Lawyers fighting the law will argue that it is blatantly unconstitutional and was designed with the express intent to make challenges in federal court nearly impossible, therefore nullifying a woman’s constitutional right to an abortion.
SB 8, the law in question, bars abortions after the detection of a fetal heartbeat at around six weeks — often before a woman knows she is pregnant — and is in stark contrast to Roe v. Wade, the 1973 landmark decision legalizing abortion nationwide prior to viability, which can occur at around 24 weeks of pregnancy.
“But rather than forthrightly defending its law and asking this Court to revisit its decisions, Texas crafted an ‘unprecedented’ structure to thwart judicial review,” acting Solicitor General Brian Fletcher said in a court brief.
Each side’s arguments
On Monday, the justices will limit their review to the law’s novel structure, which bars state officials from enforcing it.
Instead, private citizens — from anywhere in the country — can bring civil suits against anyone who assists a pregnant person seeking an abortion in violation of the law. Critics say the law was crafted to shield it from challenges in federal courts and stymie attempts by abortion providers and the government to sue the state and block implementation.
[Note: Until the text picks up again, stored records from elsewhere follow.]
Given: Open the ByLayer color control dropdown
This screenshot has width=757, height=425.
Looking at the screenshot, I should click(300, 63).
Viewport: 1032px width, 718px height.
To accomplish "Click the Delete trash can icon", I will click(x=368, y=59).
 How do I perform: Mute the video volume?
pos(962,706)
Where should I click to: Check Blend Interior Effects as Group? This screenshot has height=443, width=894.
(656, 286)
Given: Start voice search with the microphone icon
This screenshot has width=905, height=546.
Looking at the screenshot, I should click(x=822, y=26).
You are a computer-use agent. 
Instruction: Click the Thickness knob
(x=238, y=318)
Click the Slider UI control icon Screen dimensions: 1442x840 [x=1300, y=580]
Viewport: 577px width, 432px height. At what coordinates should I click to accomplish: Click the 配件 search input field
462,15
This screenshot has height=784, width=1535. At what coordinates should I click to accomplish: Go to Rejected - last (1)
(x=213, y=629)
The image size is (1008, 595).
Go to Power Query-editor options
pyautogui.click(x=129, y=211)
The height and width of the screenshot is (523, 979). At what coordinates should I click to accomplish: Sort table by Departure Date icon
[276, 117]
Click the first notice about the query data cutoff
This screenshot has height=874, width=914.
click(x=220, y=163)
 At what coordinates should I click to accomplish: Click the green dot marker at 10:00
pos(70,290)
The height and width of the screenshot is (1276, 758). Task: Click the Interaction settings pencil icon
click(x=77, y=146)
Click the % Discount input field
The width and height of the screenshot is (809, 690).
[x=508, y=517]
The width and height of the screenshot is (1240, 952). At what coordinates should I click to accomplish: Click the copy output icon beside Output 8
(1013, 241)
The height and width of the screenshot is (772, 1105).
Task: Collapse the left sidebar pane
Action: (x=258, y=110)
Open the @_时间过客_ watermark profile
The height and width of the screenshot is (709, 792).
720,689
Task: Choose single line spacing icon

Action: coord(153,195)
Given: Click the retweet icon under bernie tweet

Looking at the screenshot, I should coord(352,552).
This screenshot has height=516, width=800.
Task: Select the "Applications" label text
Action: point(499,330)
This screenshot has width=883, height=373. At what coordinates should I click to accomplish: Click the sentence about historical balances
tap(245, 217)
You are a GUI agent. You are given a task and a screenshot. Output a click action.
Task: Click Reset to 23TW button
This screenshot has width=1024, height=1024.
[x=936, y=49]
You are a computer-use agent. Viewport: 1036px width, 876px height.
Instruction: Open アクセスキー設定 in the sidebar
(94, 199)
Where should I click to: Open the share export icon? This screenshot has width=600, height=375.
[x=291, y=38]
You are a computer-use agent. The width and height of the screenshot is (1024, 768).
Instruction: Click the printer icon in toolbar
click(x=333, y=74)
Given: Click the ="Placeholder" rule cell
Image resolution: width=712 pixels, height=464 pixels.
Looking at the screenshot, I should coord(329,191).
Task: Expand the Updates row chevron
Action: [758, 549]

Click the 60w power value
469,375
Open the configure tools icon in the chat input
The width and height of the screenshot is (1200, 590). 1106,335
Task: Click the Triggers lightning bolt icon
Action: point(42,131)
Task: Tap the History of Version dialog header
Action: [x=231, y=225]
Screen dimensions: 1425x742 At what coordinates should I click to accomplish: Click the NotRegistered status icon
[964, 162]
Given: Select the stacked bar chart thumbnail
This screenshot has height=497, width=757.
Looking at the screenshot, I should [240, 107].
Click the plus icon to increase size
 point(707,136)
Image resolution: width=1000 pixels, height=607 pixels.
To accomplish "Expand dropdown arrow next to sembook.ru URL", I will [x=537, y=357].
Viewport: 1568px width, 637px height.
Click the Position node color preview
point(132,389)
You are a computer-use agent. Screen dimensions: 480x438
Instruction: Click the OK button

The justices will hear two disputes. First, Marc Hearron, a lawyer for a coalition of abortion providers, will argue that the providers should be able to proceed with a lawsuit targeting not only Texas officials but also state court judges, clerks and any private parties who are responsible for implementing the law. The crux of the argument is that the state legislature cannot craft a law that’s insulated from review in federal courts, particularly when the state has delegated enforcement to the general public.
While the state would be immune from such a lawsuit under normal circumstances, Hearron will argue, in this instance the case can go forward because a federal constitutional right is at stake and private individuals are acting as agents of the state.
“The courthouse clerks and judges who are defendants in this action are unquestionably connected to the enforcement of this new law,” Hearron said in court briefs last month. “In addition, the state executive officials named as defendants cause distinct injuries” to the clinics “through threat of their indirect enforcement authority” under the law.
The second appeal comes from the Department of Justice, seeking to block the law. Here, the justices will consider whether the United States has the legal authority to step in to sue the state.
He said the US has the authority to ensure that Texas cannot “deprive individuals of their constitutional rights” through such a “statutory scheme.” He emphasized that the law interferes with the ability of federal actors in the state to carry out their constitutional duties.
Still pending is a request from the Justice Department to freeze the law while the appeals process continues.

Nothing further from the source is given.